■ **Problem description**: Copy the material from its start through the line containing "This screenshot has height=370, width=523.", inclusive, replacing "combo box" with "list box" and changing nothing else. Leave the pictures out of your answer.

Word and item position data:
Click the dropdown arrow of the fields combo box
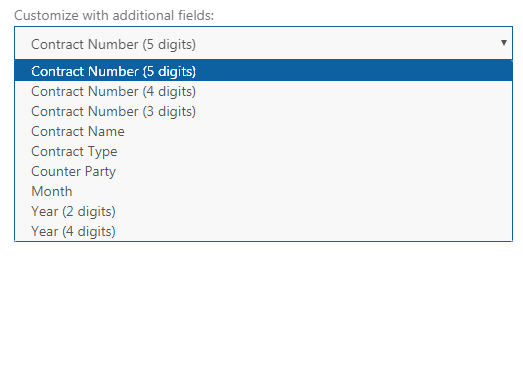This screenshot has height=370, width=523. pyautogui.click(x=504, y=43)
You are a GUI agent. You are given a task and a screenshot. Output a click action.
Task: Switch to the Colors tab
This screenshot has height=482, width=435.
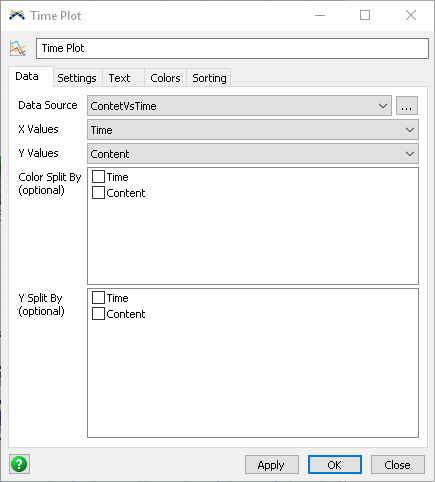point(165,78)
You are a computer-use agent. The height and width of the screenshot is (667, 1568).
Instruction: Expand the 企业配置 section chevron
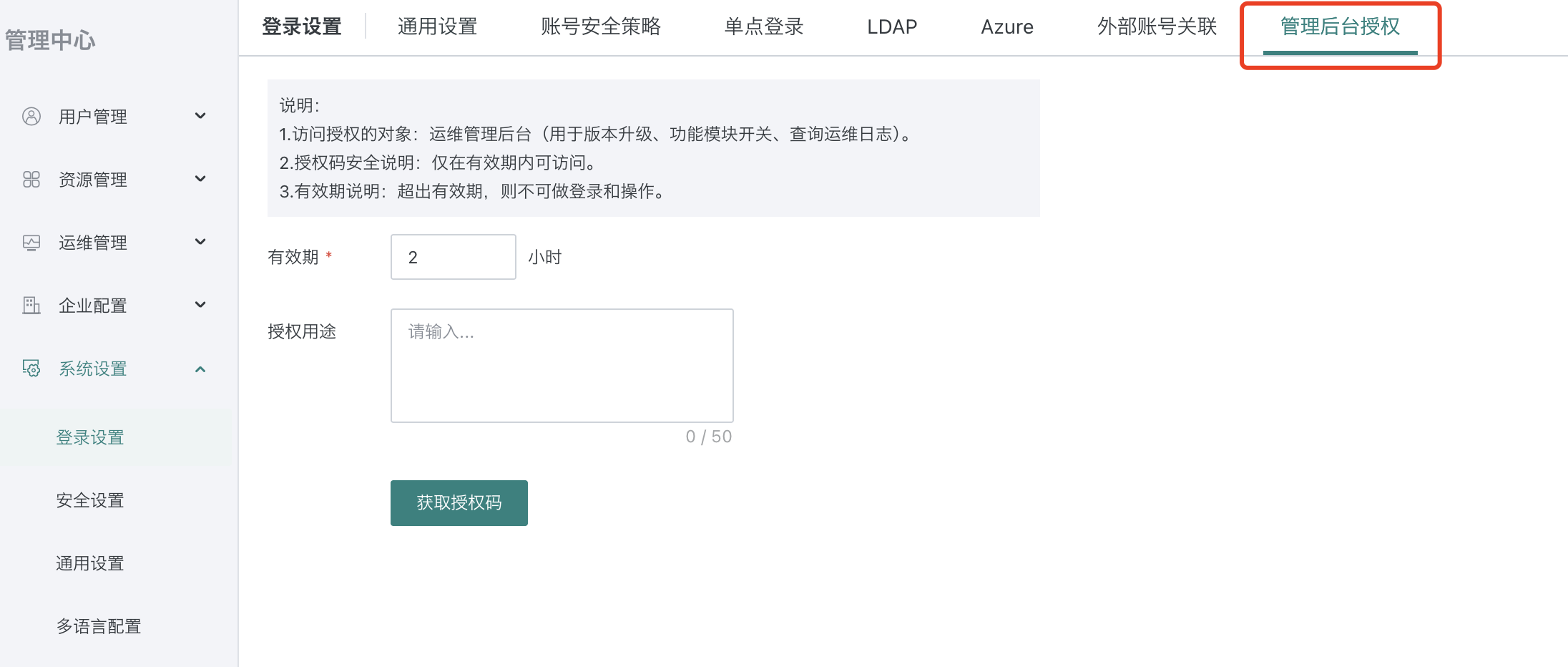200,305
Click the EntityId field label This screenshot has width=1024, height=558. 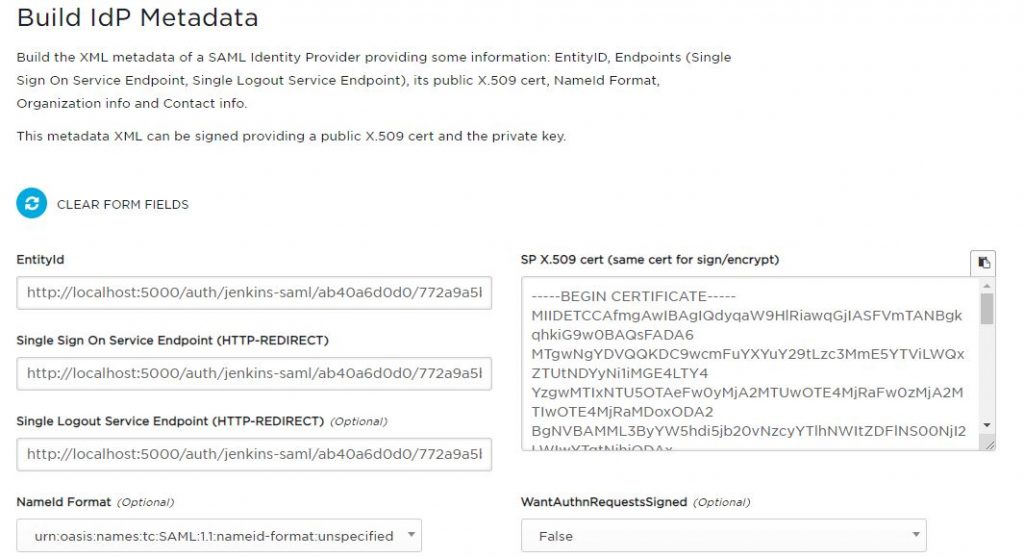tap(40, 259)
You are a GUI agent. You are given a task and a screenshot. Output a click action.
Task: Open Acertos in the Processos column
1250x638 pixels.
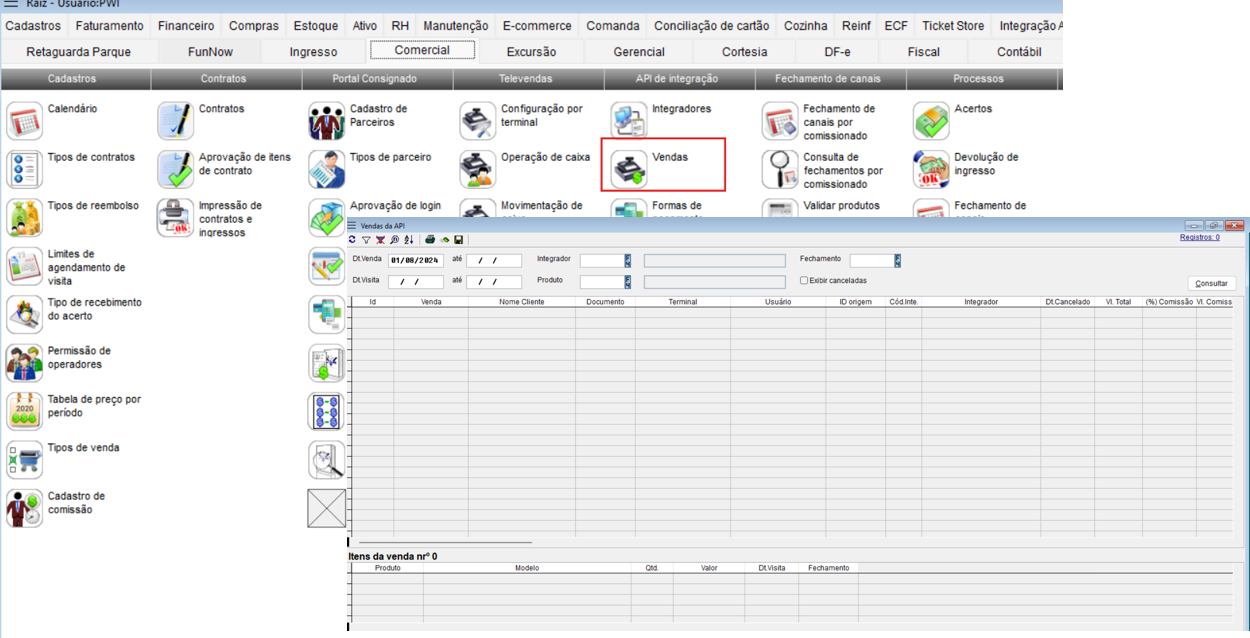click(931, 121)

■ **Correct answer**:
Click the dropdown arrow of the fields list box
This screenshot has height=370, width=523. pyautogui.click(x=504, y=43)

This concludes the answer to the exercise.